- Genre: Documentary
- Directed by: Nick Murphy
- Narrated by: Terry Jones
- Country of origin: United Kingdom
- Original language: English

Production
- Running time: 60 minutes

Original release
- Network: BBC
- Release: 2005

= The Story of 1 =

The Story of 1 is a BBC documentary about the history of numbers, and in particular, the number 1. It was presented by former Monty Python member Terry Jones. It was released in 2005.

==Synopsis==
Terry Jones first journeys to Africa, where bones have been discovered with notches in them. However, there is no way of knowing if they were used for counting.

Jones then discusses the Ishango bone, which must have been used for counting, because there are 60 scratches on each side of the bone. Jones declares this "the birth of one"; a defining moment in history of mathematics.

He then journeys to Sumer. Shortly after farming had been invented and humans were starting to build houses, they started to represent 1 with a token. With this, it was possible for the first time in history to do arithmetic. The Sumerians would enclose a certain number of tokens in a clay envelope and imprint the number of tokens on the outside. However, it was realized that one could simply write the number on a clay tablet.

To explore why the development of numbers occurred there and not some other place, Jones travels to Australia and meets a tribe called the Warlpiri. In their language, there are no words for numbers. When an individual is asked how many grandchildren he has, he simply replies he has "many", while he in fact has four.

In Egypt, the numeral system provides a fascinating glimpse of Egyptian society, as larger numbers seem more applicable to higher strata of society. It went something like this: One was a line, ten was a rope, a hundred a coil of rope (three symbols for smaller numbers, probably applicable to the average Egyptian), a thousand a lotus (a symbol of pleasure), ten thousand was a commanding finger, and a million – a number the Sumerians would never have dreamed of – was the symbol of a prisoner begging for forgiveness.

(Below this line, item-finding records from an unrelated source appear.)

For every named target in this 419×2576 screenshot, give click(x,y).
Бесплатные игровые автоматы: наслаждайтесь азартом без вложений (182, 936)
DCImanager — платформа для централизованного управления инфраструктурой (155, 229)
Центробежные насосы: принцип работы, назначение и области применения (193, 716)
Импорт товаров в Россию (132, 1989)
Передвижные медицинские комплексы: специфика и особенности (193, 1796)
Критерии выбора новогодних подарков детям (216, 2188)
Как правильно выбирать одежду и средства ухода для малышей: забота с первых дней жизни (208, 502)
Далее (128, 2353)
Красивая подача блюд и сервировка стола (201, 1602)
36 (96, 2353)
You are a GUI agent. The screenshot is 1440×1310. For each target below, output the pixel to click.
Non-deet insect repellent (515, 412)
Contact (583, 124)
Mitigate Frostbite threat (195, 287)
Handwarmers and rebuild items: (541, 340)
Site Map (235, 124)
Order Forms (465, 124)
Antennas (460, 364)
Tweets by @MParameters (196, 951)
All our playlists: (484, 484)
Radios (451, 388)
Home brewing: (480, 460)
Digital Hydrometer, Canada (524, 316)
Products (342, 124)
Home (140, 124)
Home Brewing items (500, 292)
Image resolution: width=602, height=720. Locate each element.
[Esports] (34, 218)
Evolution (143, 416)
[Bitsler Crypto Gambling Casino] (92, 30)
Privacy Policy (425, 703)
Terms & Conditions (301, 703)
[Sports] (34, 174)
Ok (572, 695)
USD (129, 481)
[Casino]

The Egyptians had a standard unit, the cubit, which was instrumental for building wonders such as the pyramids.

Jones then journeys to Greece to cover the time of Pythagoras. Jones discusses with mathematician Marcus du Sautoy Pythagoras' obsession with numbers, his secret society, his dedication to numbers, the Pythagorean theorem, and his flawed belief that all things could be measured in units (brought down by the attempt to measure the hypotenuse of an isosceles right triangle, in units relative to the two legs).

Archimedes was also in love with numbers. He tried to see what would happen if one took a sphere and turned it into a cylinder. This concept would later be applied to map making. Archimedes lived in Syracuse which at the time was at war with Rome. Archimedes was killed by a Roman soldier while working on a mathematical problem. The Romans were not interested in mathematics for its own sake, and as a result mathematics declined. The Roman numeral system was clumsy and inefficient. One reason that Terry Jones theorizes might be was that the numerals that the Romans used were basically the old-fashioned lines of the Ishango bone.

Jones discusses India's invention of a more efficient numeral system, including the invention of the concept of zero. He explains how the concept traveled west to the Caliphate. Then it arrived in Italy where it met fierce resistance. The reason for this was that most people were familiar only with the Roman numerals and not the superior Indian numerals. Eventually, the Hindu-Arabic numerals displaced the Roman ones.

Jones discusses finally how Gottfried Leibniz invented the binary system, which is the foundation for modern digital computers. He planned on building a mechanical computer to use this system, but never followed through with the plan. Leibniz was convinced that 1 and 0 were the only numbers anyone really needed. In 1944, a computer called Colossus was used to crack enemy codes during World War II. Computers like Colossus evolved into modern computers, which are used for every type of number calculation.